Collected data entries:
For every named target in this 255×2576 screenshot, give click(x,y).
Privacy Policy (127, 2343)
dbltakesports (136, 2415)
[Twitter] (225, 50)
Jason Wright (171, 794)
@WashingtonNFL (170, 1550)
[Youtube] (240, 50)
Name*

▶ **Your instructions**
Repeat the data above, word for word.

▶ **Your solution**
For every named target in this 255×2576 screenshot, give click(x,y).
Privacy Policy (127, 2343)
dbltakesports (136, 2415)
[Twitter] (225, 50)
Jason Wright (171, 794)
@WashingtonNFL (170, 1550)
[Youtube] (240, 50)
Name*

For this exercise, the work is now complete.